[What you are asked to do]: Text only, exactly as given: reproduce the entries below without their pictures.

[Source information]:
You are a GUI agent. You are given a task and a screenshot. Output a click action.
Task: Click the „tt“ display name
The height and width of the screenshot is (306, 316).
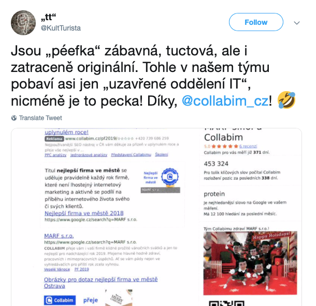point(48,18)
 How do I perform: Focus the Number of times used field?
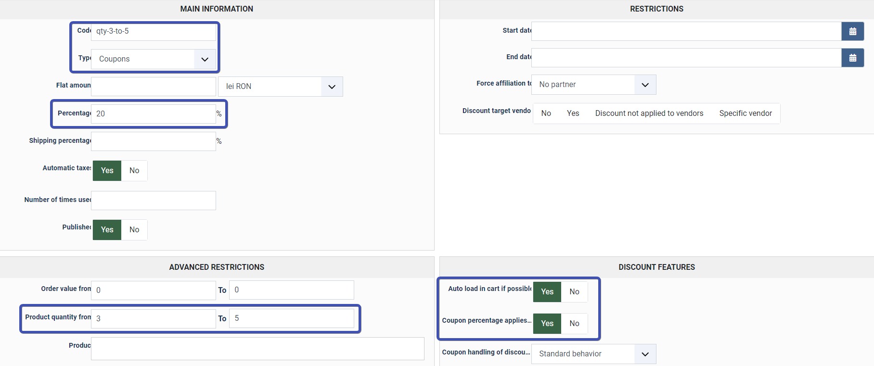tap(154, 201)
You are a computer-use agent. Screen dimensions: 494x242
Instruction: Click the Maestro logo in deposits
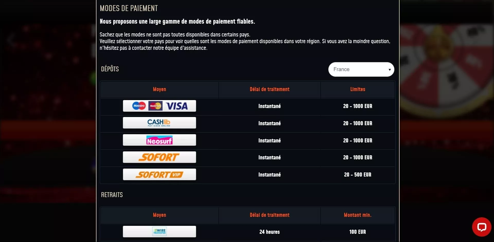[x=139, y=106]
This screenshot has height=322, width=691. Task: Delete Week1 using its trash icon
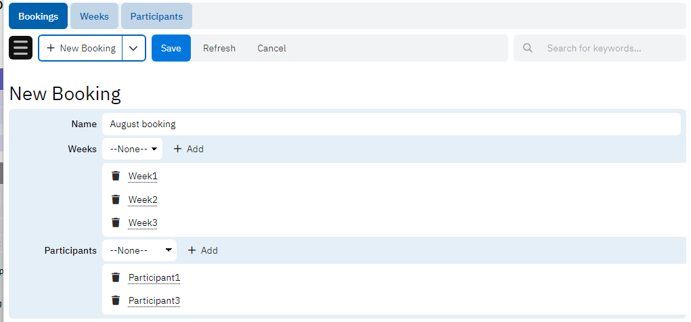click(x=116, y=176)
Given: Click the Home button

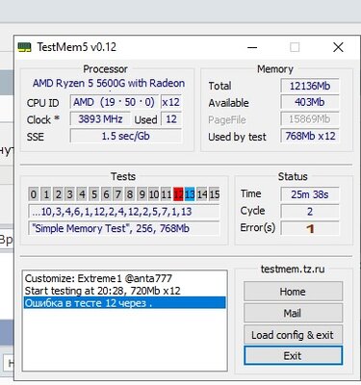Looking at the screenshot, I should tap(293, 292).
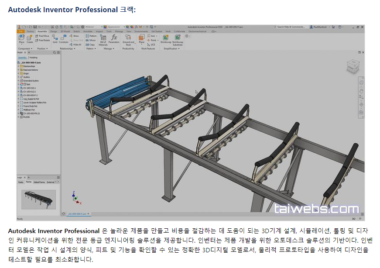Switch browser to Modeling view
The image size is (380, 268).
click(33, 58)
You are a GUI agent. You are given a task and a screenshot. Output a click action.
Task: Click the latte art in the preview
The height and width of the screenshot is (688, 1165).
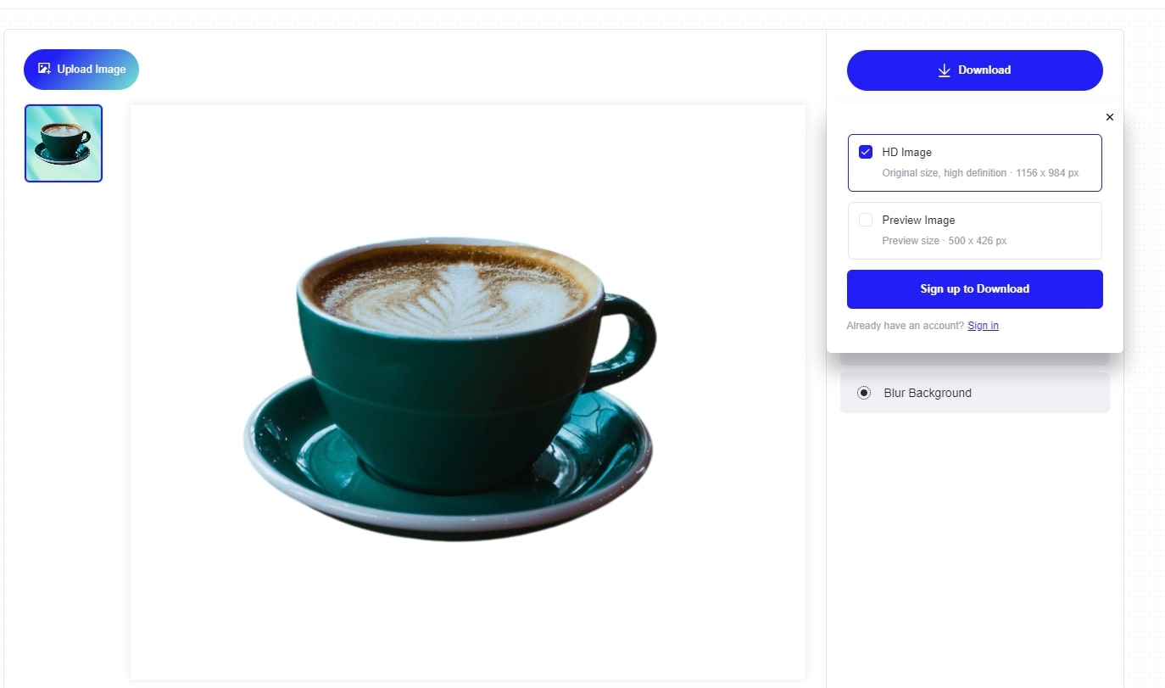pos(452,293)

[Reply to the task]:
You are a GUI agent. You are given a task and a screenshot. Output a click action.
Task: Click the „tt“ display name
The height and width of the screenshot is (306, 316).
point(48,18)
 How do I perform: Focus the Number of times used field?
tap(154, 201)
You are a computer-use agent. Screen dimensions: 494x242
Instruction: Click the Maestro logo in deposits
[x=139, y=106]
This screenshot has height=322, width=691. Task: Delete Week1 using its trash icon
click(x=116, y=176)
Given: Click the Home button

Looking at the screenshot, I should tap(293, 292).
Switch browser to Modeling view
The image size is (380, 268).
click(33, 58)
You are a GUI agent. You are given a task and a screenshot. Output a click action.
Task: Click the latte art in the preview
The height and width of the screenshot is (688, 1165).
pos(452,293)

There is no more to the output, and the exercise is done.